Karin Hermes est diplômée de l’Académie de ballet de Zurich. Elle a travaillé au Staatstheater Stuttgart, au Schauspielhaus Zürich et dans des ensembles indépendants. Après des études en pédagogie de danse à l’université de l’art de Cologne, Allemagne, elle étudie l’analyse et notation du mouvement (système Laban) au CNSMDP (diplôme en 1998). Depuis, elle fait des recherches sur l’articulation entre pratique et théorie de la danse et traite des méthodes d’interprétation des œuvres chorégraphiques historiques. En 2007, elle fonde son ensemble hermesdance qui se produit en France, Angleterre, Brésil, Israël, Allemagne et Suisse. Elle est lauréate du Prix de médiation culturelle du canton de Berne (2017) et du Prix suisse de danse « Patrimoine culturel de la danse » (2015 puis 2019). Actuellement codirectrice d’hermesdance, professeur à la Haute école des arts de Berne et médiatrice de la danse au Ballet Berne du théâtre de la ville, elle termine une recherche doctorale à Anton Bruckner Privatuniversität Linz, Autriche.

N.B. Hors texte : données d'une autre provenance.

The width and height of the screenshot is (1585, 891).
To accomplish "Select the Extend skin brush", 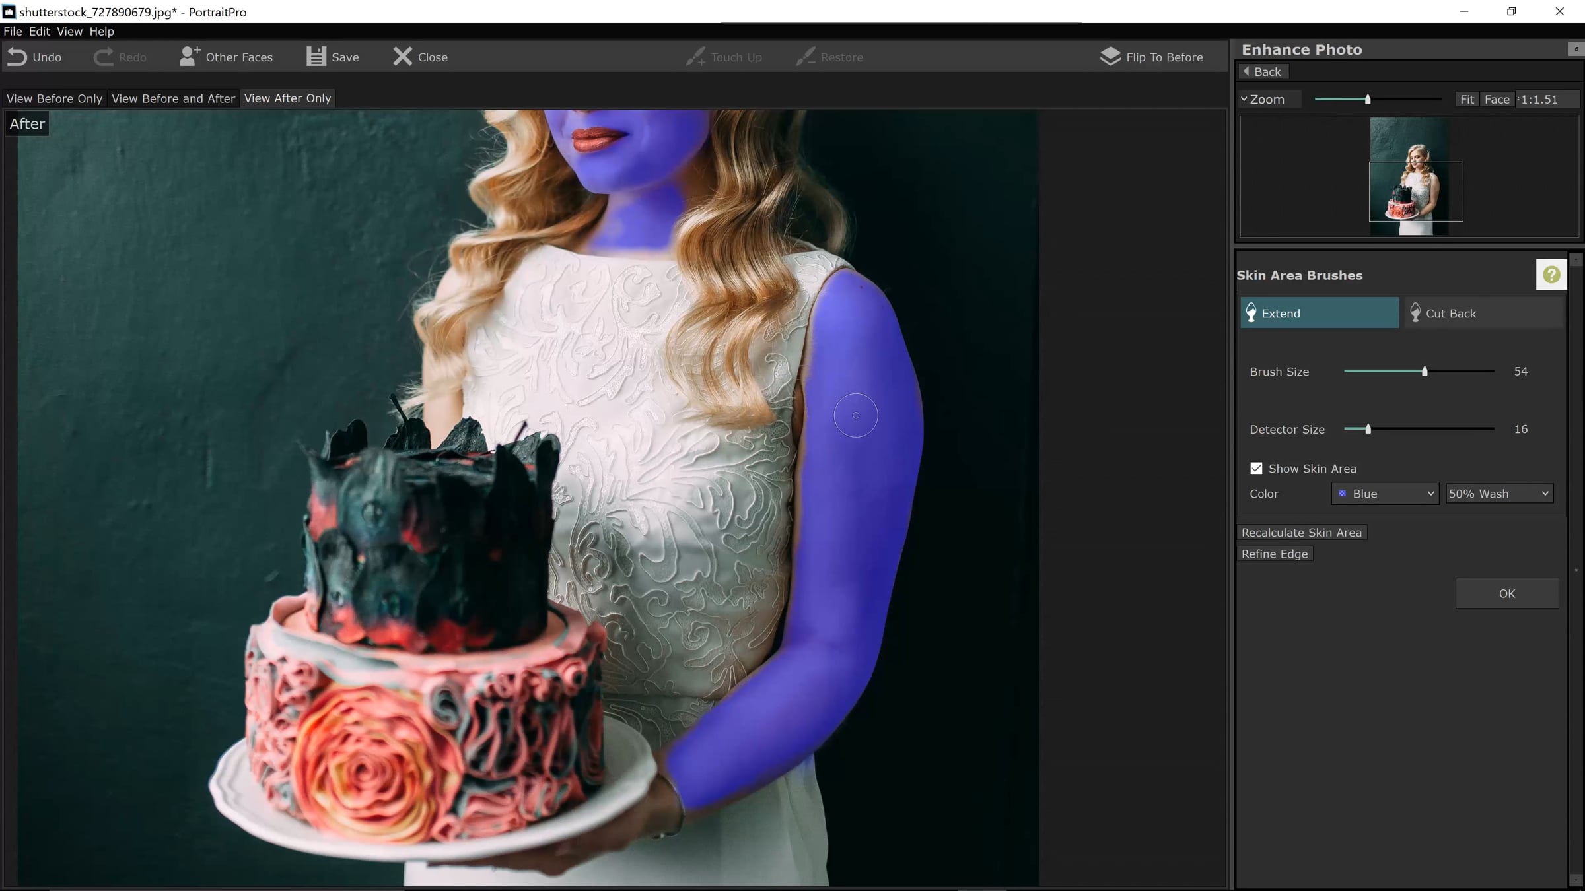I will pyautogui.click(x=1319, y=313).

Anaïs Loyer accompagne le développement et la production de la compagnie Beaux-Champs, à Paris et de la compagnie /TranS/, à Nice. Parallèlement, elle est chargée de cours à l’université Côte d’Azur, et a rejoint le CTEL (Centre transdisciplinaire d’épistémologie de la littérature et des arts vivants) pour une recherche doctorale sur les processus de re-créations d’œuvres à partir de partition en notation du mouvement Laban, sous la direction de Marina Nordera. Elle est diplômée du CNSMDP (2017) en notation du mouvement Laban. Elle est membre de l’association International Council of Kinetography Laban (ICKL), de l’Association nationale des notateurs du mouvement (ANNM) et de l’Association des chercheurs en danse (aCD). En 2021, elle intègre l’Atelier des doctorants du CND.

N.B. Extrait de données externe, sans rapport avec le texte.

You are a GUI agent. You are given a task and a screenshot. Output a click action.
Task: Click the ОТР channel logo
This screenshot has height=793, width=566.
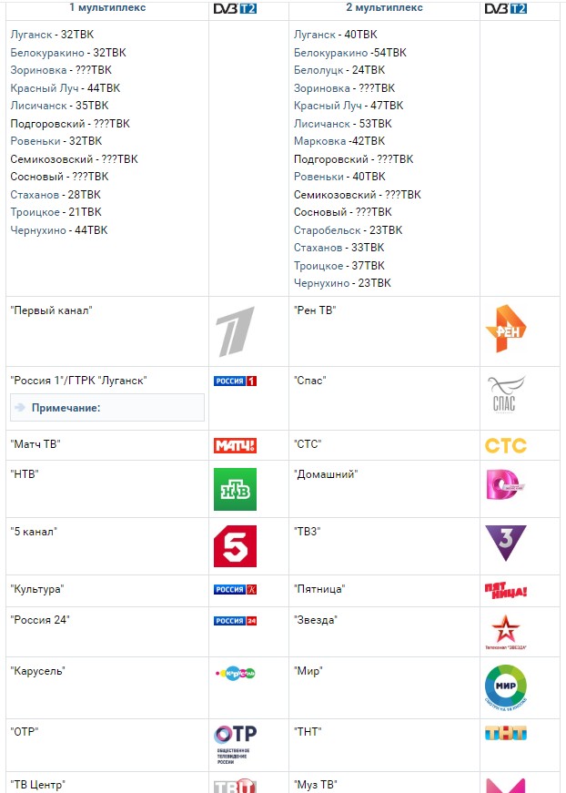pos(235,744)
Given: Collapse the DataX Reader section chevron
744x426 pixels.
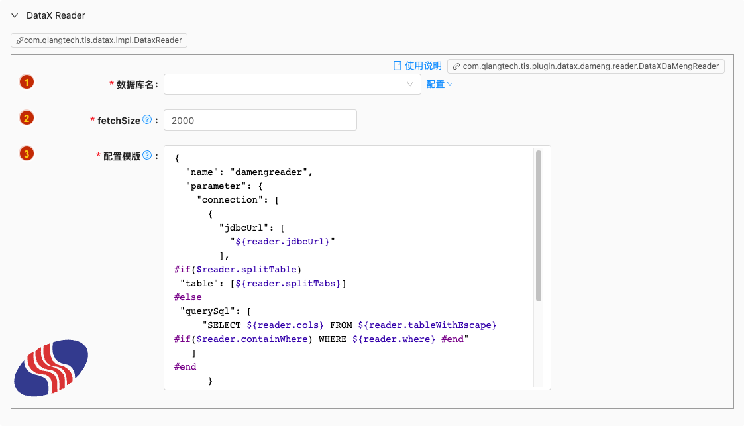Looking at the screenshot, I should point(15,15).
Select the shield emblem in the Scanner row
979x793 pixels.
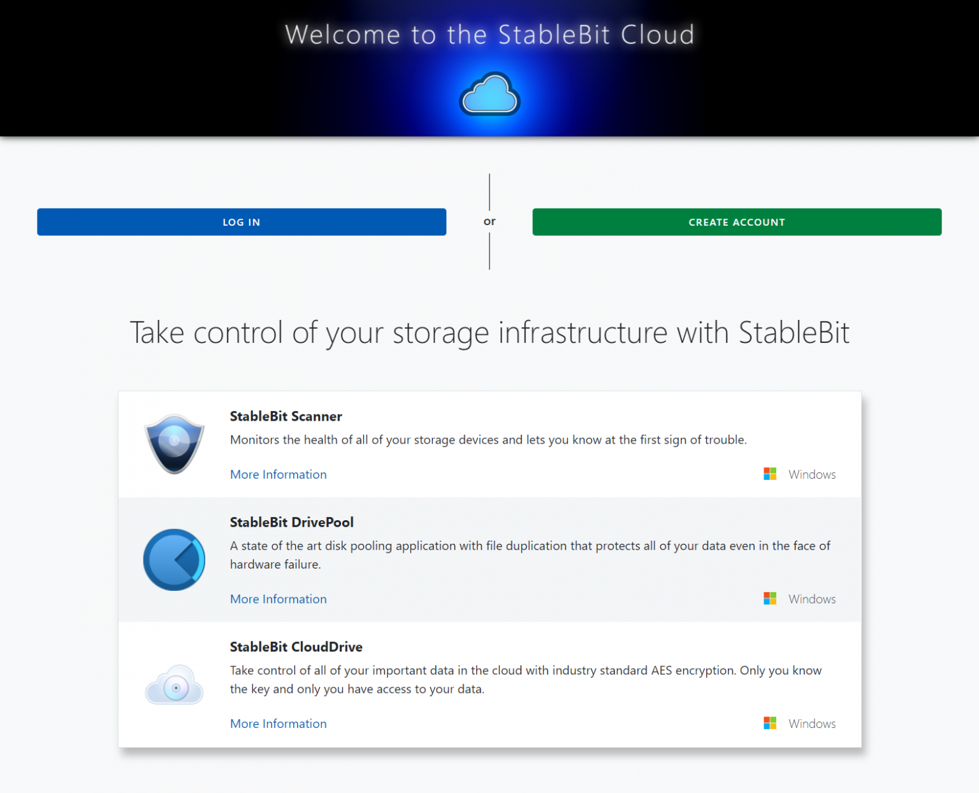pos(174,444)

Marie Orts a été/est interprète pour les chorégraphes Dominique Brun, Olivia Grandville, Emmanuelle Huynh, Sylvain Prunenec, Béatrice Massin, Madeleine Fournier et pour le compositeur interprète rA. Elle assiste David Wampach, Dominique Brun et Mathilde Rance pour différentes créations. En parallèle, elle devient notatrice Laban (CNSMDP, diplôme en 2019) et fait un master en danse (université Paris 8, 2021). La transmission étant au cœur de ses préoccupations, elle participe à la coordination des actions culturelles de la compagnie des Porteurs d’ombre (Dominique Brun) et devient enseignante à l’École supérieure d’art de Clermont Métropole. À ce jour, elle développe des projets de création et de transmission à partir des outils de notation et d’analyse du mouvement de Rudolf Laban.

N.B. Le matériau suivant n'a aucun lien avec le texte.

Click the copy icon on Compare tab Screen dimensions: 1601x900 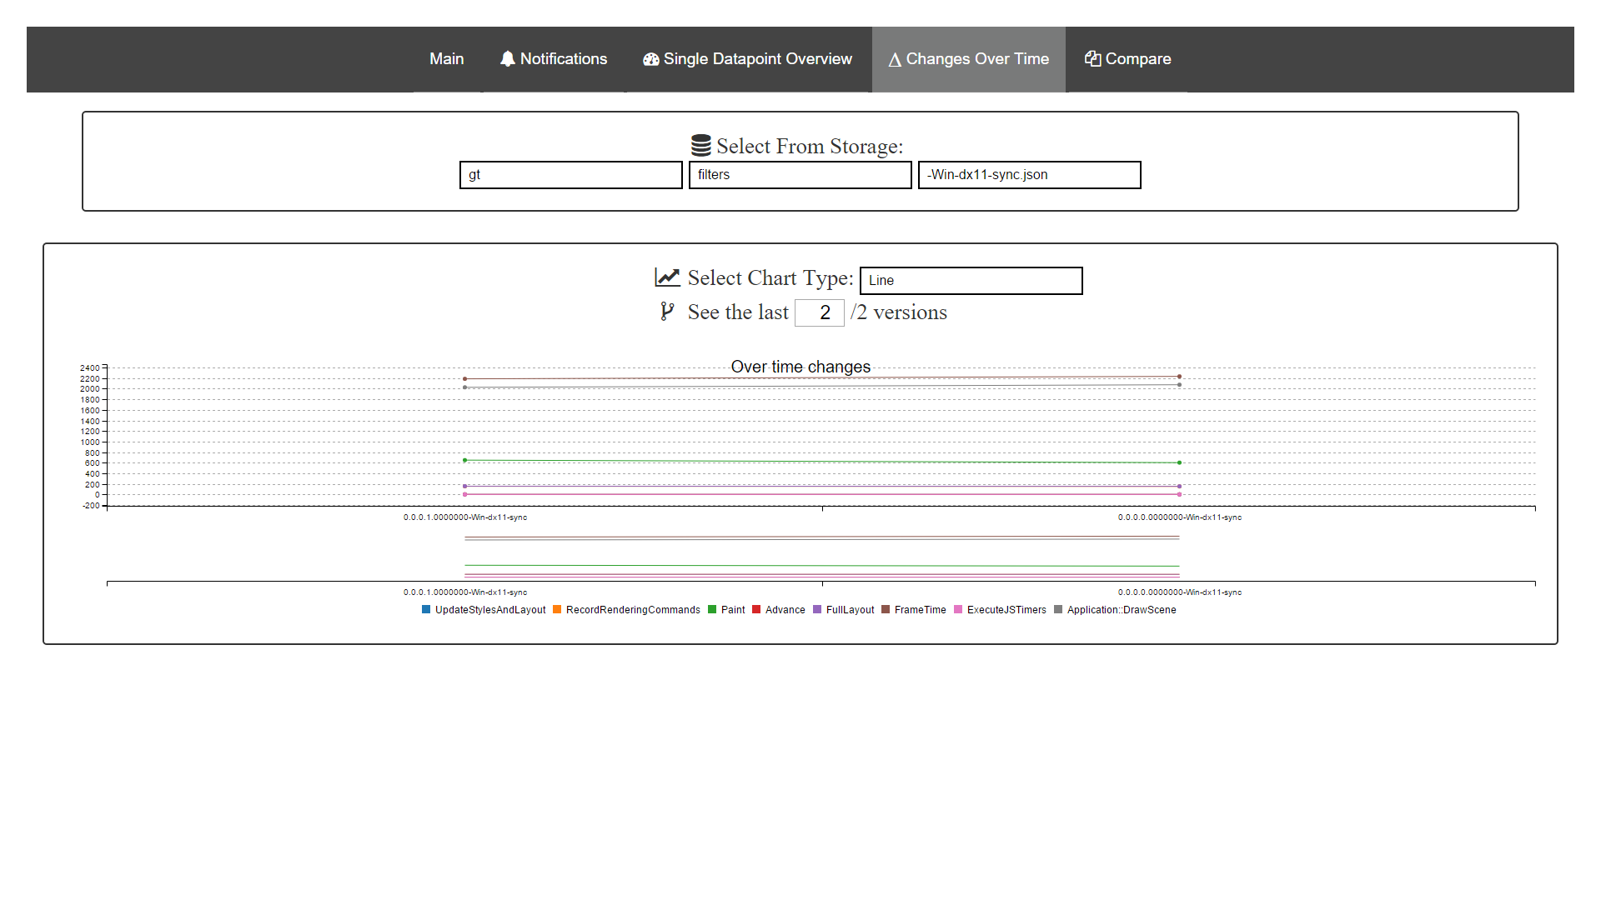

Après 5 ans de carrière en tant que danseuse classique au Brésil, Helena van Riemsdijk s’installe en France pour suivre ses études supérieures. Après l’obtention d’une licence en arts du spectacle (2015) puis d’un master en danse (2017) à l’université Paris 8, elle intègre la formation de notation du mouvement Benesh au CNSMDP d’où elle sort diplômée en 2021. Passionnée par la notation du mouvement et le système Benesh, elle poursuit actuellement ses études et ses recherches en tant que doctorante dans le laboratoire Centre d’études des arts contemporains à l’université de Lille (2021) pour y préparer une thèse dans ce domaine de la danse.